Note also that many American universities require their faculty to fill out a "Faculty Activity Report" every year that details all of their publications (as well as service/teaching work). The university uses it internally to determine promotions and retention; but it also forwards this data to organizations such as the National Research Council -- that determine university and department ranking using criteria such as number of publications.

Thus it is in the university's best interests (both for IP and for ranking purposes) to capture every single faculty publication that it can. So I would think your scenario would be implausible for most R1 universities in the USA, at least.


Let's call a spade a spade here:

  • This policy is not common. I have never heard of a faculty member in a developed country being dictated to in which area to publish or being limited in using their university affiliation only when publishing in certain areas and not in others.

  • This policy is not logical. Let's see, who is more competent to judge if a faculty member is qualified to produce high quality research on a subject? (a) The faculty member and the editor and referees of the journal they submitted their paper to; or (b) some clueless university administrator?

    Simply put, this policy ignores centuries of history that have developed academia into the bastion of creativity and free thought that it is, and proved that the academic model is one of the best models humanity has discovered for creating new knowledge. (Yeah, yeah, to the cynics among you, go ahead and feel free to kill me for this comment, and bring up everything that's wrong with academia nowadays...).

  • This policy is not surprising. This story establishes that there is at least one university somewhere in Western Europe that has at least one policy-maker who is, let's say, not the sharpest tool in the shed. I am shocked, I tell you. Shocked.

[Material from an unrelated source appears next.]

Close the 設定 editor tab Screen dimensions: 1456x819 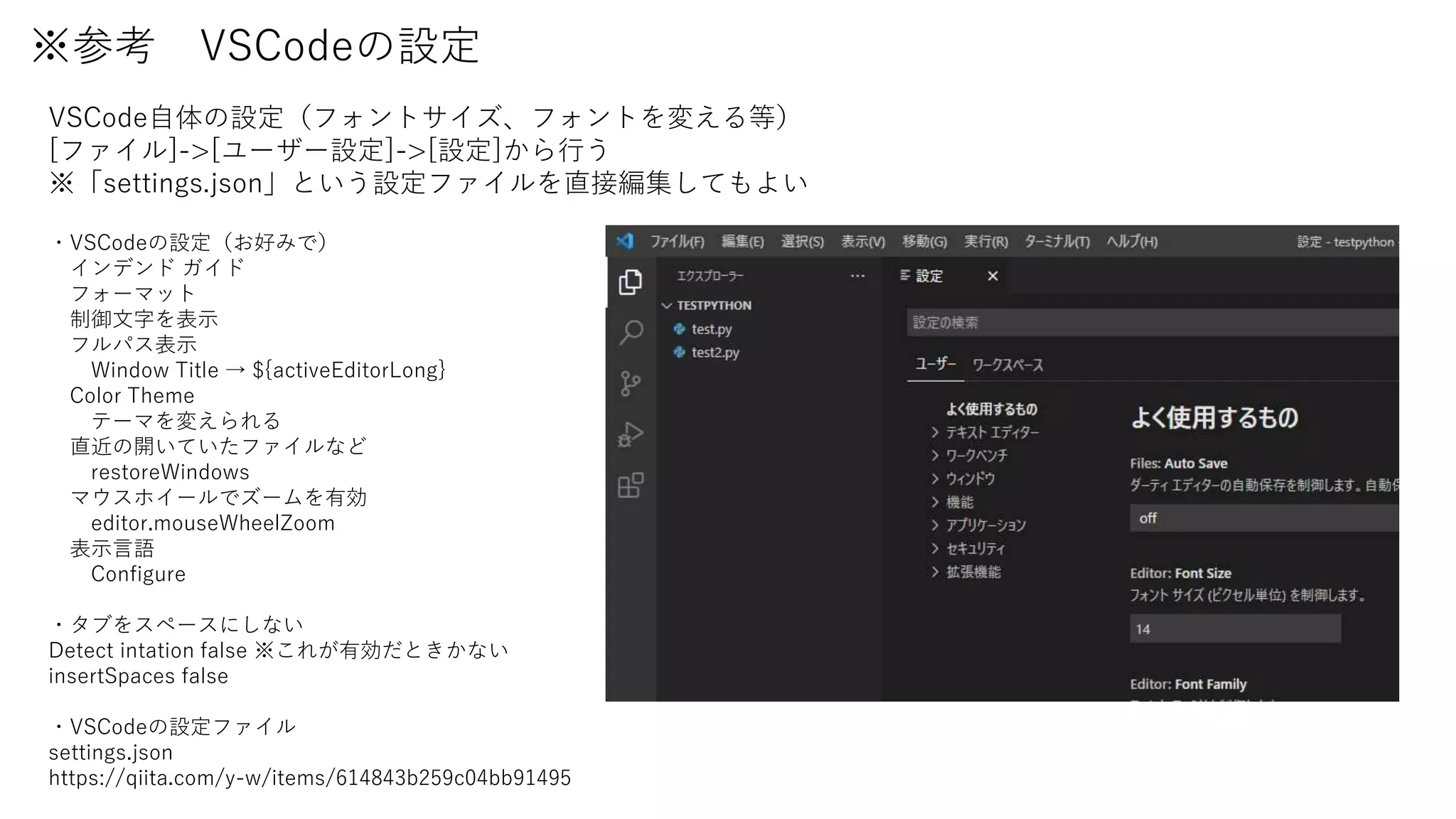click(x=992, y=276)
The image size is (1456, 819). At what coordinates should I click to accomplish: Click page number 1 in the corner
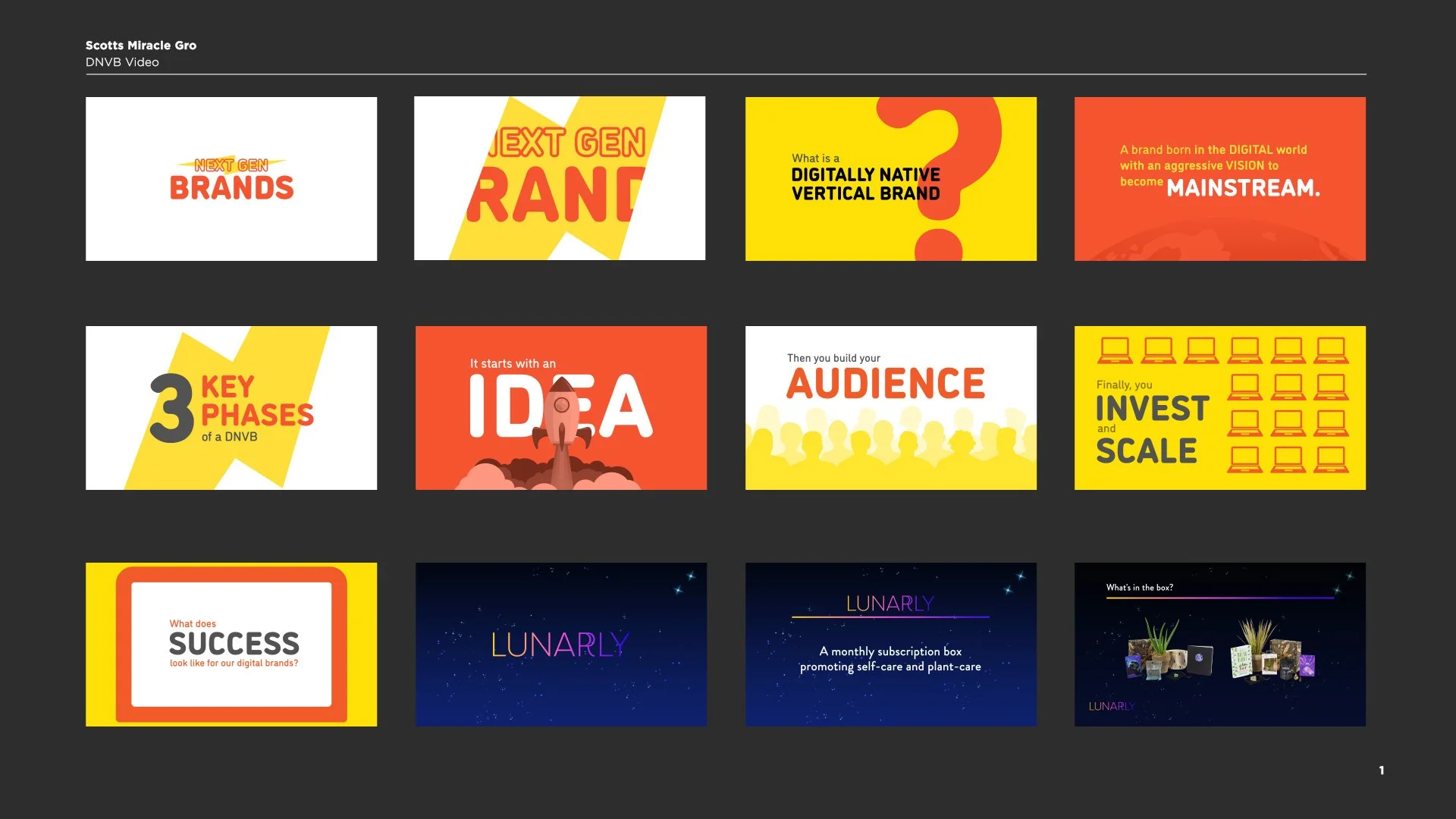click(1381, 770)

tl;dr: Endorsing such paper bears high risk and promises a low reward.

Long answer:

Not many academics these days write outside of their narrow scope of expertise. Clearly, there is no general policy or practice of how institutions deal with such rare situations as they occur; every administrator probably comes out with an ad hoc solution based on their personal understanding of what's appropriate.

I can think of several reasons why a University may want to disassociate from a Paper written by a Professor in a new Field.

  • The Professor may think they have made a breakthrough in the Field, whereas in fact (s)he only scratched a surface of a subject, or understand it completely wrong. One example is Fomenko's New Chronology but I'm sure there are more.
  • The Field may be highly controversial by its nature (e.g. politics, social science, religion) and Professor may lack understanding how to present the argument in a way which avoids potential conflicts and accusations. The University does not want to be involved in potential scandal, and avoids it.

The higher risks of endorsing the Paper come together with a reasonable low reward. It is less likely that someone completely new to the Field come out with a suggestion which will have a transformative effect. Unless the Professor articulates that they firmly decide to move to this Area (change Departments, attract new research grants, develop new programs, supervise new PhD students), the University does not really benefit much from the Paper.